46 “Nazareth! Can anything good come from there?” Nathanael asked.

Oh, Lord. Nazareth was an unimpressive place. In our day, our region, we might ask Can anything good come from Lilburn? From Cheraw? From Burgaw? You name the place where no one wants to move TO, where everyone would rather be FROM, and that’s the kind of place towards which Nate has his bigotry. I read that and realize in my lips it would be Could a good preacher ever come from THAT SCHOOL? Would you ever have a thriving church in THAT DENOMINATION? Could revival every come from TRADITIONAL worship, much less BLENDED? Just the elitism and condescension dripping of my lips. The spirit of Nathanael is all around, and it is so very average.
Philip’s answer is chilling in its simplicity: COME AND SEE (1:46b). Your prejudice is getting ready to take a long walk off a short pier, so come and see for yourself. Well Nate DOES come to see but Jesus seems him first; look at 1:47:

When Jesus saw Nathanael approaching, he said of him, “Here truly is an Israelite in whom there is no deceit.”

Isn’t that contrast stunning? Nate has just been a Class A Jerk and what does Jesus see him in? No deceit. No guile. Honor. He sees what’s good deep inside this man. Beneath the veneer of snobbery and elitism is the real Nathanael and that’s who I see. As if to prove his point, look at 1:48:

48 “How do you know me?” Nathanael asked.

Jesus answered, “I saw you while you were still under the fig tree before Philip called you.”

So, there is some kind of X Ray vision going on; Jesus’ way of letting Nathanael know that HE (Jesus) is not average. And all that leads to 1:49, this epic escalation of adjectives about Jesus:

49 Then Nathanael declared, “Rabbi, you are the Son of God; you are the king of Israel.”

Whew! Pile up and pile on! Rabbi, Son of God, KING! That awareness and that declaration mean everything to John the author! It’s why he includes the story! Jesus’s summary in 1:50-51 is icing on the top of a very rich cake:

Jesus said, “You believe[a] because I told you I saw you under the fig tree. You will see greater things than that.” 51 He then added, “Very truly I tell you,[b] you[c] will see ‘heaven open, and the angels of God ascending and descending on’[d] the Son of Man.”

But it’s the back in forth that gets me. HEY NO DECEIT GUY WHO I SAW UNDER THE FIG TREE! Oh, it’s you! Teacher, Savior, King! That’s what escaping average is all about. Jesus revealing who you are so you understand who he is. That’s why he has brought you to this place. Today. Not by accident. By design. Here it is: Jesus reveals what’s good about you so you will declare what’s great about him. 100%!! He peers under the hood, he sifts through the Capn Crunch, and he sees what others don’t and what you haven’t, and then he unveils it as good. So you will then be able to declare with your words, with your actions, on your ServeTeam at at your home, “Ah, he is Savior, Rescuer, King.”
It’s a bit like that preacher in London who after a long nighttime service back “in the day” boarded a bus to get home. And the London driver gave him too much change. So after counting it out, doing the math, followed by a searching & fearless moral inventory, the preacher, on his way off the bus, returns the excess. “You gave me too much change,” he said. “I know I did,” said the driver. “I was in your meeting tonight and just wanted to see if you were as good as your word. Turns out you are.”

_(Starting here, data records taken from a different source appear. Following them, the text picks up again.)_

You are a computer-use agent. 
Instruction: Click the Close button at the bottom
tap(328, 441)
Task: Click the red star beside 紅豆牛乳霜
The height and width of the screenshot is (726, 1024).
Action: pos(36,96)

Or the sculptor who crafted this marvelous and marvelously impressive lion. “How did you do that?” asked a disbelieving fan. “Easy,” said the artist. “I just carved away anything that didn’t look like a lion.” So he did. Jesus reveals what’s good about you so you will declare what’s great about him.
Or even that time, maybe 10 years ago, when I really couldn’t see myself preaching at a church after I was 55. Guess I was in a slump? So there was this guy who trains people in public speaking – you know, like corporate execs – and I was like, “maybe that’s what I can do when I’m ancient and decrepit and 55!” And this guy very nicely said, “You? You’re a preacher. It’s who you are.” Guess what? That kind of confidence, that kind of instrument God used to see things in me I didn’t see in myself, just opened up a whole new era of improvement for me. Why? REFRAIN
Because listen to this: you have good in you. In spite of your failures and regardless of your flaws, it is resting in there. It needs to be identified and then unleashed, and that’s the best thing a church can be doing. Ever. And along the way, the residual bigotry you have, what we have? The way you’re tempted to dismiss people because of where they’re from or how they talk or where they (didn’t) go to school? Uh, no. See, Jesus finds your dignity so you will lose your bigotry. They happen at the same time. He finds your inner dignity and you’ll no longer need to make yourself feel better by belittling someone else. That’s so average and when he points out the good he put in there, he’s making you escape it.
So: where is the good in you? Where is it that you are way above average? Do you have that ability to love? Don’t take it for granted. Can you make people laugh? Are you able to inspire. Take a look at this photo (Vann, Wade Presley). It’s the day after a kindergartner’s FIRST DAY EVER IN CHURCH and in his journal he draws a picture from the day before of himself with his K Zone small group leader. IOW, his new hero. A high school boy. Guess what? That young man has something GOOD in him that allows him to tell a kindergarten boy what’s GREAT about Jesus. Whew. That’s our whole church in a nutshell. You can join that young man in shaping the generations coming behind you. Jesus reveals what is good about you so you will declare what is great about him.

Or are you even one of those people who is able to do a routine task without direction or recognition? Now THAT’S a skill! That’s even like Nathanael, who, despite this epic story, never gets his name on any of the subsequent list of the disciples. The cool guys. The A team. Guess he’s satisfied as an also ran. A good man.
And what is the story about him that you have to tell, either in the parking lot of church, at the night spot at South End, the ballpark at Steele Creek, or the KZone floor? Is it how without Jesus you’d be dead? You’d be jailed? Or … get this … is it a no drama story? Is it like the young woman with whom I was speaking during pre-marital counseling (her fiancé was there) and she kept talking about the level of respect she had for her mom and dad and her desire to live a Christ centered life like they did. Whoa. No crisis, no addiction, no imprisonment, no jail time, just the CRISIS PREVENTING GRACE OF JESUS working in her life all along. That may be your story, too. Tell it. Tell it often and well. REFRAIN
So our son Riley got married in 2016. Therefore, WE hosted the rehearsal dinner. I had sat through a few of these, especially the newfangled ones with lengthy toasting of bride and groom. But this involved our son Riley so I was paying closer attention. And it was going along well, some laughs, some poems, a nice word from Riley’s sister (no public speaker, she) when one of Riley’s friends got up and said simply, “He’s a good man. I’ve been around him a lot, and all I can say is he is a good man.” And I lost it. LOST. IT. You’ve heard of an “ugly cry”? Well this was a HIDEOUS cry! Becaues what more could a dad want to be said about his son? Nothing. And where is that same kid this summer? Prague, Czech Republic, where the only religion of note is atheism and he is representing Campus Crusade for Christ. What was put in him by grace and now pouring forth from him with gusto. Jesus reveals what is good about you so you will declare what is great about him. And let that be you.